2022 Volume 39 Issue 1 Pages 76
ラテンアメリカ諸国のなかでもブラジル経済に対する世界の注目度は抜きんでている。域内最大の面積と人口を抱え、豊富な天然資源と広大な農業用地に恵まれている。2000年代後半からの資源ブーム期の高成長時には、BRICSの一員として新興国の代表格となった。そのなかで個々の企業も大きく成長し、そのいくつかは多国籍企業となっている。それまでのラテンアメリカの多国籍企業は、おもに近隣諸国に進出するなどラテンアメリカ域内での活動にとどまっていた。しかしこの時期に成長したブラジルの企業は、域内にとどまらず先進国にも積極的に進出し、各分野でのグローバルプレーヤーとなった。本書はこのようなブラジル企業に注目し、多国籍企業として成長した要因を分析している。
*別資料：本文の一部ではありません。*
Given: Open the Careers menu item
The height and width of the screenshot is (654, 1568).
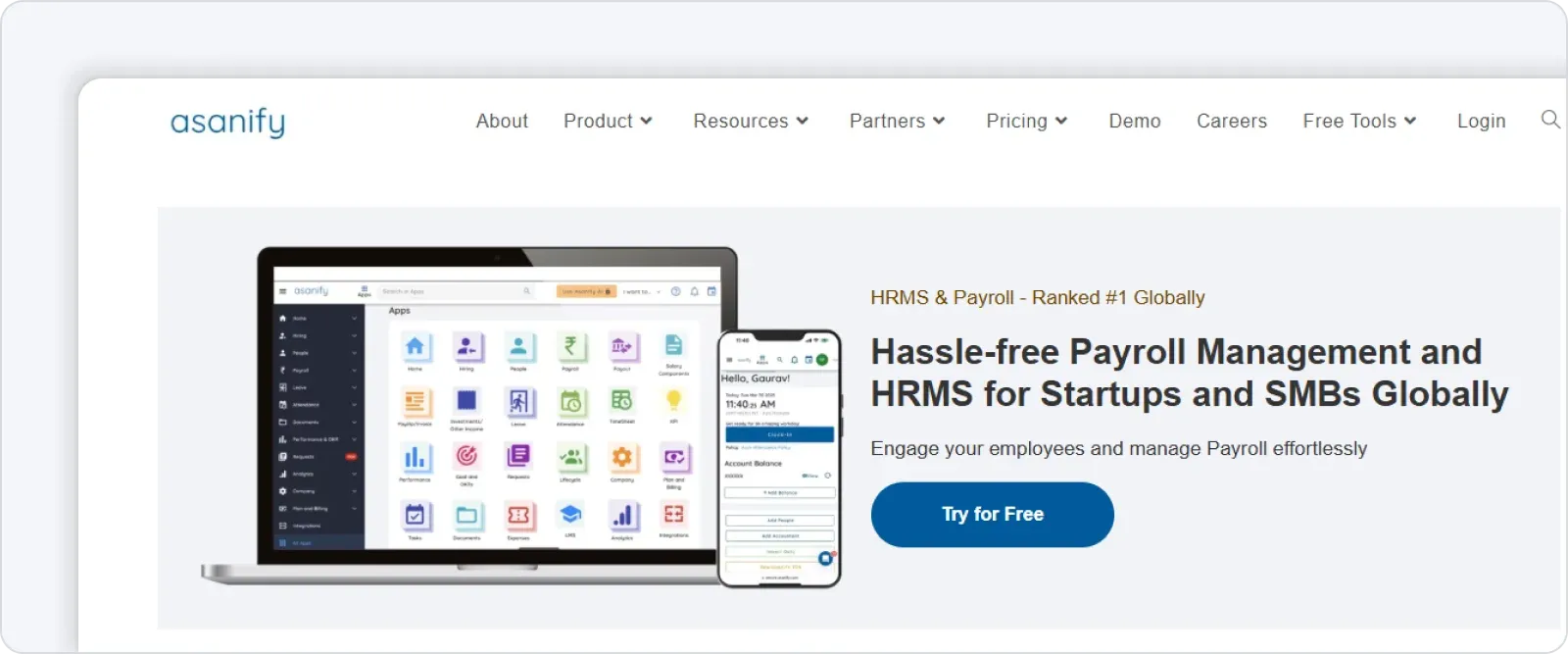Looking at the screenshot, I should [1232, 121].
分析にあたって本書がよりどころとするのが、多国籍企業による外国市場への進出の要因を分析したジョン・ダニングによるOLIパラダイムである。何らかの優位性を持つ(Ownership)企業は、その優位性をいかすような資源がある場所(Location)へ進出する。現地企業をとおして進出すると取引費用が高い場合には、自らが外国において企業を設立したり、既存企業を買収したりする内部化(Internalization)によって直接外国市場へ進出する。ブラジル企業の多国籍化を分析するために著者は、このOLIパラダイムにふたつの視点を加えた。エヴァンスが注目した国家が産業振興に果たす役割と、ブレッセルーペレイラが新開発主義で主張した為替レート管理の重視性である。産業振興や為替管理を通じた国家の関与が、企業のOLIによる優位性にどのような影響を与え多国籍化を促したのかが、著者が設定した課題である。
分析対象は、世界最大の食肉生産企業であるJBS、中型の旅客ジェット機では高いシェアをもつエンブラエル、鉄鉱石の採掘で世界のビック3の一角を占めるヴァーレの3社である。各社の沿革や事業内容を概観し、どのように優位性を確立し劣位性を克服したかを指摘した。そして国家とのかかわりや為替相場が多国籍化をいかに促し、それがどのように変化したのかを考察した。
企業の成長や国家のかかわりについて先行研究に幅広く目をとおしたうえで、有価証券報告書をはじめとする資料から詳細な事実を丁寧に取り上げて細かく分析している。研究者はもちろん、近年成長がめざましいラテンアメリカの企業に関心をもつビジネスマンにとっても、その競争力を理解するうえで有用な一冊である。